Index: lib/Target/ARM/ARMISelLowering.cpp
===================================================================
--- lib/Target/ARM/ARMISelLowering.cpp
+++ lib/Target/ARM/ARMISelLowering.cpp
@@ -9420,6 +9420,48 @@
   return DAG.getNode(ISD::INTRINSIC_WO_CHAIN, dl, VT, Ops);
 }
 
+static SDValue AddCombineVUZPToVPADD(SDNode *N, SDValue N0, SDValue N1,
+                                      TargetLowering::DAGCombinerInfo &DCI,
+                                      const ARMSubtarget *Subtarget) {
+  // Make sure the ADD is a 64-bit add; there is no 128-bit VPADD.
+  if (!N->getValueType(0).is64BitVector())
+    return SDValue();
+
+  // Check for ADD(EXTR_SUBV(VUZP.0), EXTR_SUBV(VUZP.1)).
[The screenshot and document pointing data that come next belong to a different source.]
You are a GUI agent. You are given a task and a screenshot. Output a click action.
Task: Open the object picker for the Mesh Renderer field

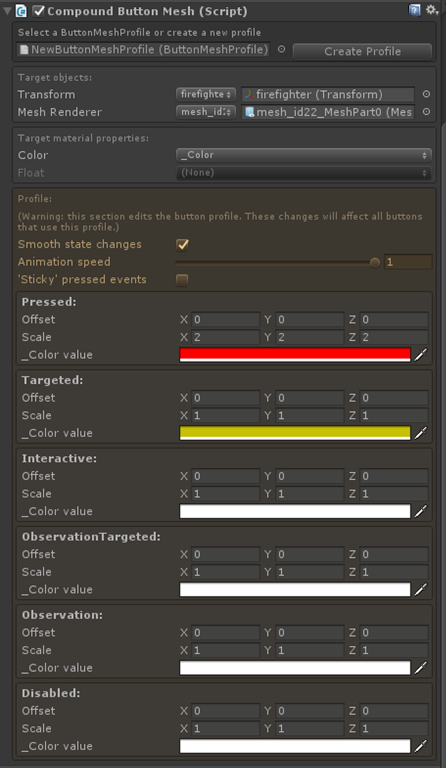point(426,112)
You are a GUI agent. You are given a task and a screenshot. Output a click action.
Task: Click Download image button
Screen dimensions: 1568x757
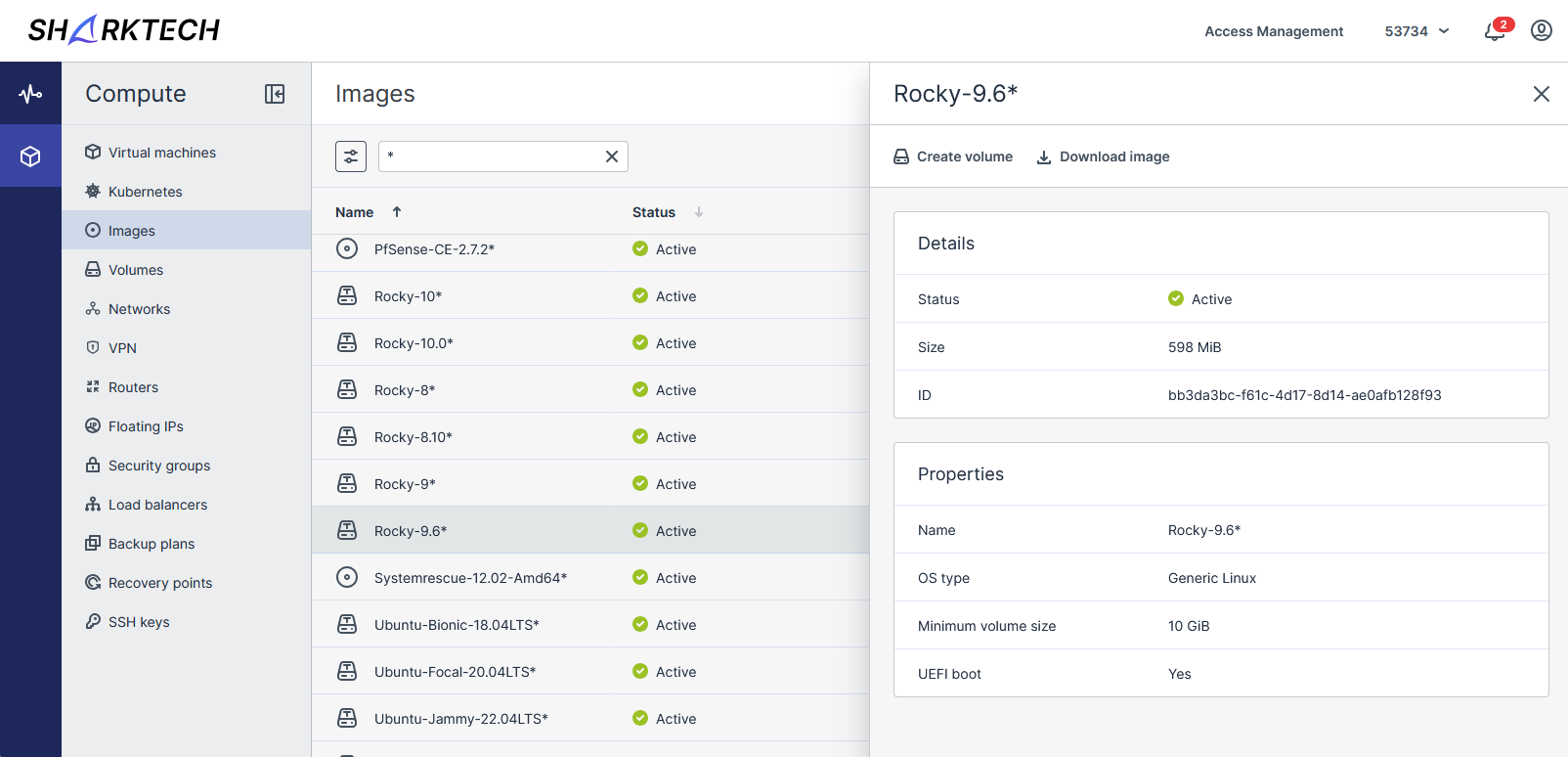[x=1103, y=156]
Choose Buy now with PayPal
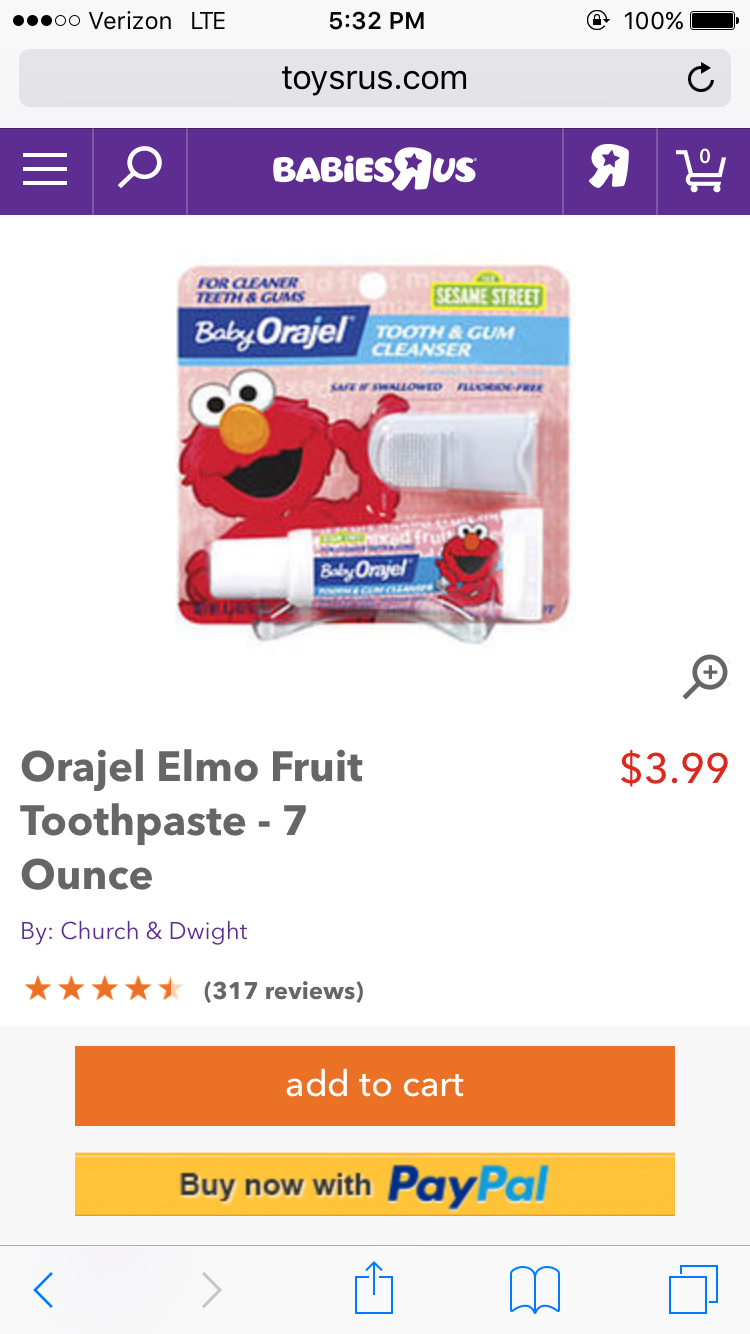Viewport: 750px width, 1334px height. click(375, 1185)
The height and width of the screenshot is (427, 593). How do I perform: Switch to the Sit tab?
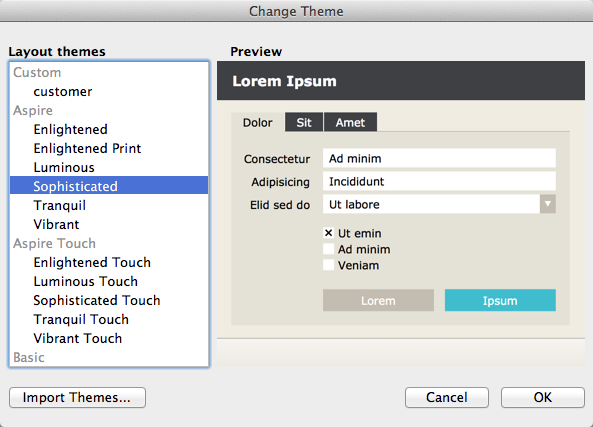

+  if (!(N0.getOpcode() == ISD::EXTRACT_SUBVECTOR &&
+        N1.getOpcode() == ISD::EXTRACT_SUBVECTOR))
+    return SDValue();
+
+  SDValue N00 = N0.getOperand(0);
+  SDValue N10 = N1.getOperand(0);
+
+  if (!IsVUZPShuffleNode(N00.getNode()) || N00.getNode() != N10.getNode() ||
+      N00 == N10)
+    return SDValue();
+
+  // Generate vpadd with the right subvectors.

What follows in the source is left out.